With many enterprises and cloud providers preparing to migrate their data center networks to OpenFlow, Nick McKeown, OpenFlow and SDN icon, and professor in the Electrical Engineering and Computer Science Departments at Stanford University, shares his thoughts about OpenFlow protocol challenges, controller scalability issues, switch hardware challenges, and efforts by some vendors to hold back OpenFlow.
Do you see any significant OpenFlow protocol challenges in cloud provider data centers?
Nick McKeown: OpenFlow provides a simple application programming interface for a remote control plane to directly program the forwarding state in lots of switches. In many ways, OpenFlow is so simple that it's not really affected by scalability. Once the control plane has decided how it wants packets to be forwarded by each switch, it just uses OpenFlow to program the switches. The task of programming the switches is quite scalable, and there are many protocol choices that would be just fine; OpenFlow is one design choice among many. Programming the switches isn't the difficult part of the problem. The control plane has a much more difficult job of calculating and then deciding what forwarding state to put into the switches.
How about controller scalability issues?
McKeown: It's of course challenging to build any control plane for a large multitenant data center, regardless of the technology. The amount of state, the number of virtual machines (VMs), the number of tenant policies, the number of service-level agreements, the number of flows … all create a challenge for the control plane -- SDN or not, virtualization or not -- particularly when VMs and workloads are moving around. But there are some existence proofs now of control planes that scale to very large data centers. The ONIX paper from three years ago explains quite well how to build such a scalable control plane. Now that it has been done at scale, no doubt many others will build them too.
Are there any switch hardware challenges?
McKeown: Current switch chips -- from folks like Broadcom, Intel, Marvell, Mellanox -- are all pretty good. They have high capacity and ample features for most data centers. Really, all they need is the ability to do line-rate forwarding at 10Gbps, which they all do, with reasonable forwarding tables that are mostly okay in this generation, but will be even better in the next. They also need features like equal-cost multipath (ECMP) routing, which is well supported these days. Newer chips do things like VXLAN, as well. But because network virtualization is much easier using an overlay, you don't need hardware support for virtualization. These features were added by companies like Cisco [to protect]their turf, making the switching happen in the hardware rather than in the hypervisor switch (which is out of their control), and therefore forces the customers to churn their hardware.

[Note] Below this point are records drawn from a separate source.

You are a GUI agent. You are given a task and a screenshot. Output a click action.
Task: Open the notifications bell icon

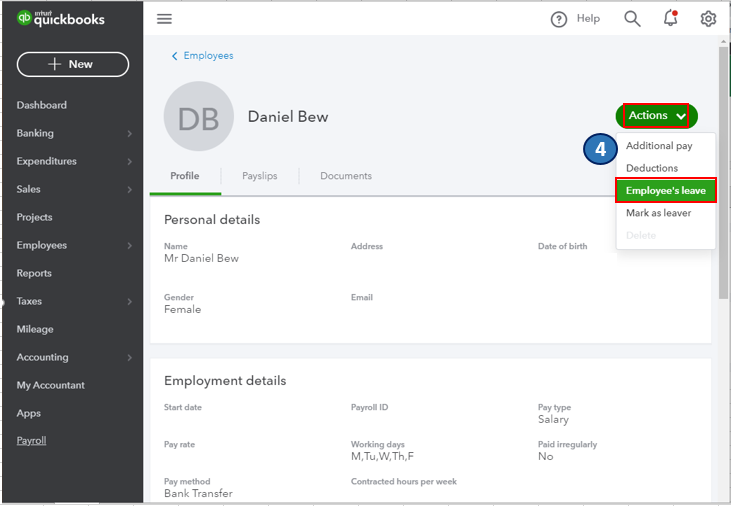pyautogui.click(x=670, y=19)
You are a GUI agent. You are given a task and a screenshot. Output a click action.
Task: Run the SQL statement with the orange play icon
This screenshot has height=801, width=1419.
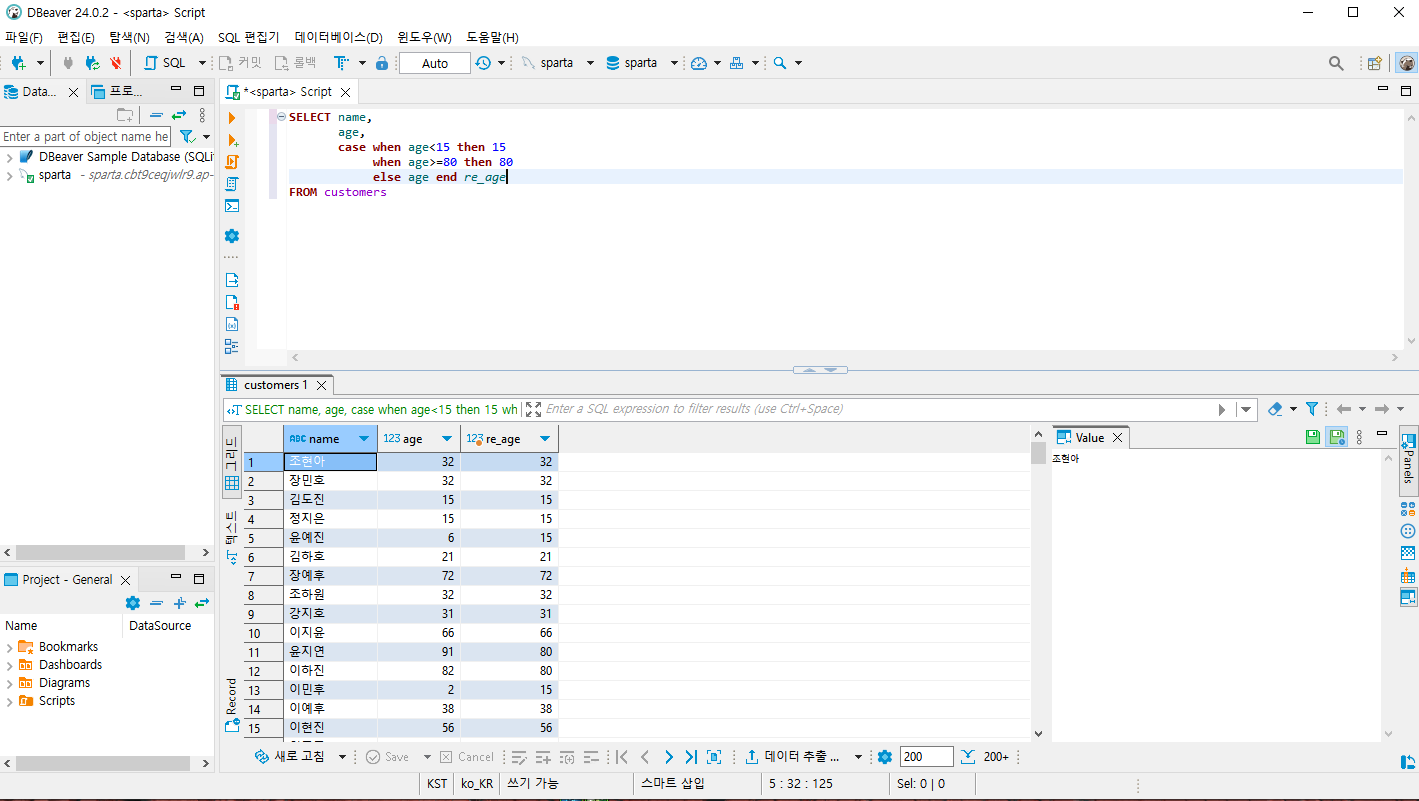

But luckily for the customers, over time we'll see the switching chips get simpler and simpler, and therefore more streamlined. It was how the computer industry evolved in the 1980s (which is where the networking industry is today) as reduced set instruction computing came about: A clean separation of the roles of hardware and software; and the creation of simple, minimal pipelined hardware that can be made faster and faster with Moore's Law.
The story isn't quite so simple for the switch boxes. For a while the box vendors will continue to sell boxes that are mostly far too complex, and with far too much old software inside. This is partly to maintain a high margin, and partly to stay in control of and therefore limit what the customer can do. But this is ultimately a losing proposition -- the writing is on the wall for the boxes that simply "add an OpenFlow interface and declare they have SDN." The real winners will be those who rethink the entire box design, reduce the complexity and move all the control functionality up and out of the box into the central control plane. It's starting to happen, and we'll see it happen more and more during the next two to three years as customers demand it. Customers will want networks with a forwarding plane that's simple, low power, low cost and reliable. Most boxes sold today are quite far from this ideal.
Will there need to be a "bridge" to OpenFlow/SDN? We're being bombarded with "hybrid" approaches, which are causing confusion. Is there a simple way to explain what needs to happen?
McKeown: Most data centers are built from a clean start with one vendor for the network. This makes the transition quite easy: In one generation there might be legacy equipment, and then in the next build there is simpler hardware -- for example, controlled by OpenFlow/SDN -- with virtualization running transparently over the top.
In enterprise and service provider networks, the migration path is more complex because of the need to interoperate with legacy equipment. To start with, we can expect islands of SDN/OpenFlow networks inside legacy networks, with the islands gradually growing from the middle out to become the entire network. The Open Networking Foundation just created a new Migration Working Group to help users with this transition.
To me, most of the so-called hybrid boxes are the result of incumbent vendors trying to contain and constrain the change by limiting the amount of control exposed to the customer's external control plane. This might work for a while, but it makes the network more complex -- there are now control planes in the boxes and outside the boxes -- and less reliable.
In the end, SDN is simply the physical separation of the control plane from the switches, where one control plane controls multiple switches. Many folks will try to redefine SDN to fit the products they planned to build anyway. But in the end, the separation is so natural that we'll get there despite some road bumps along the way.